# [Directions]
Should a line in the entries below contain "Open", return that line.

# [Material shown]
--------------------------------

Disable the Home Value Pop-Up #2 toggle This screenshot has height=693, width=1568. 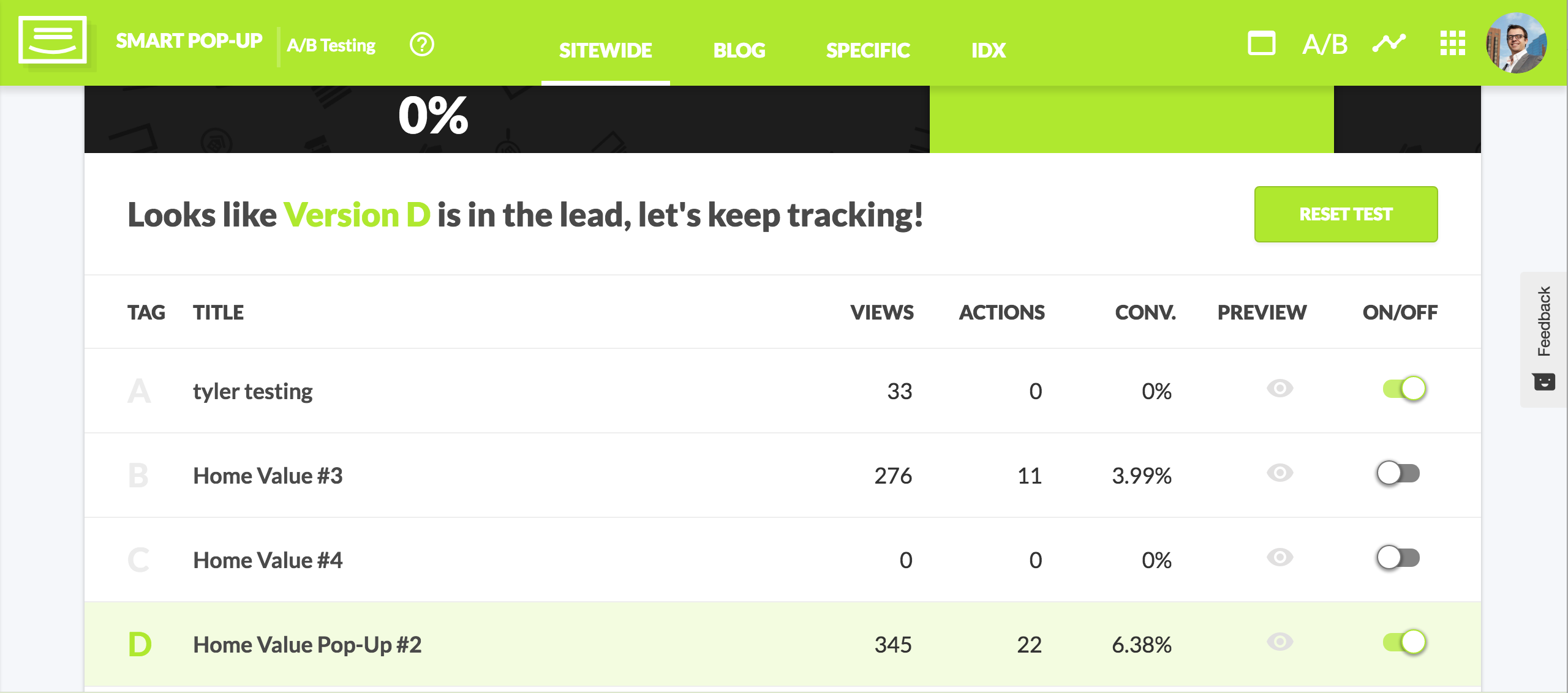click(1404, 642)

--------------------------------

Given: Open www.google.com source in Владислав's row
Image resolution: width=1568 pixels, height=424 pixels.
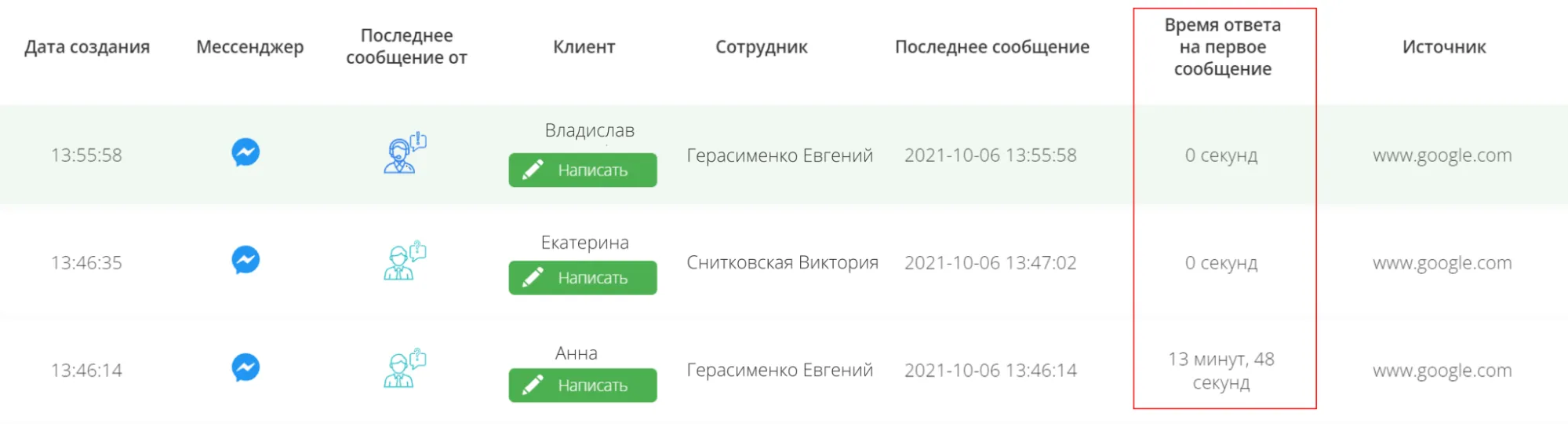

--------------------------------

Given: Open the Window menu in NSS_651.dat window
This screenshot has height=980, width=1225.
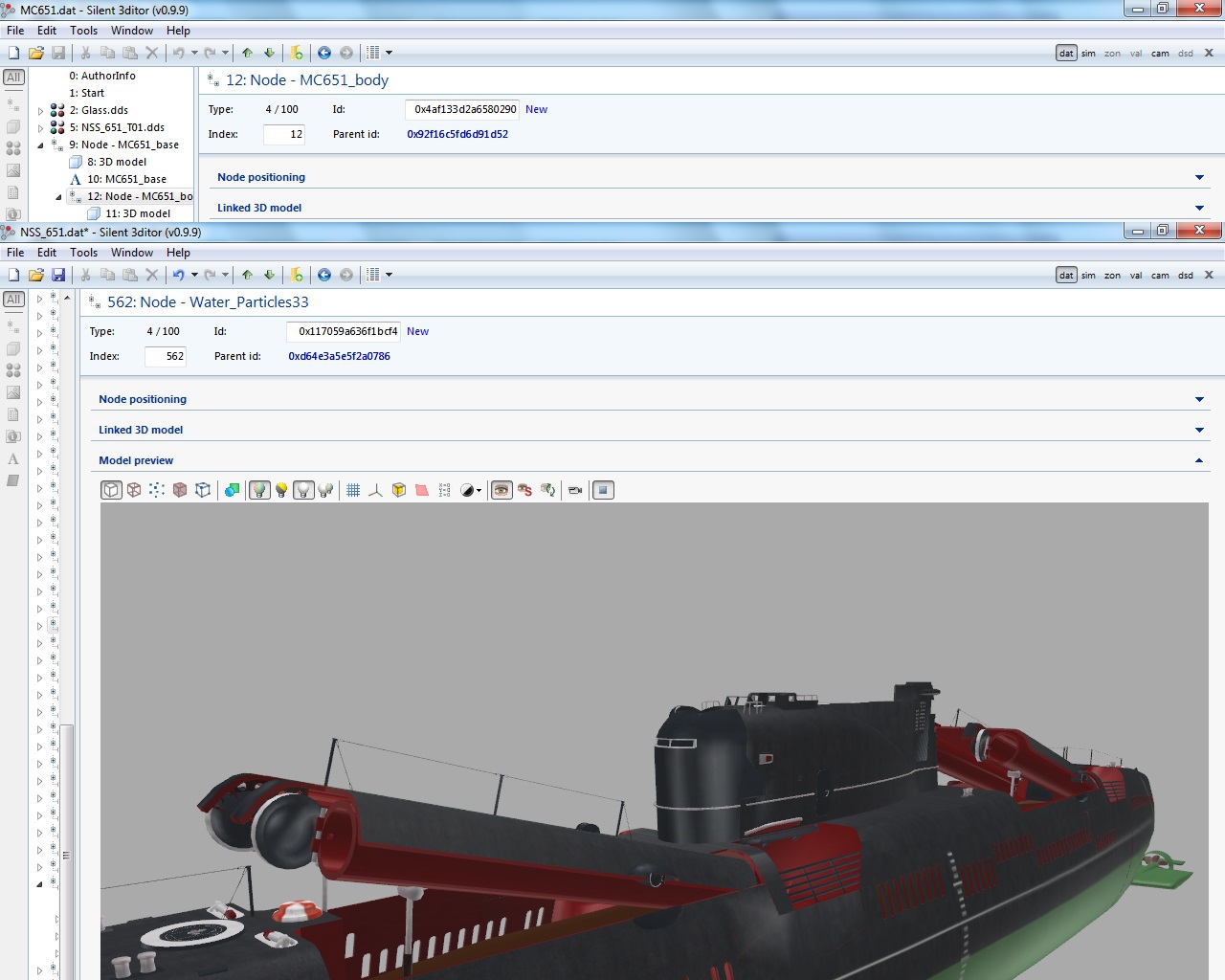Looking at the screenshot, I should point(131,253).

--------------------------------

# [Response]
Given: Open www.google.com source in Владислав's row
Given: Open the Window menu in NSS_651.dat window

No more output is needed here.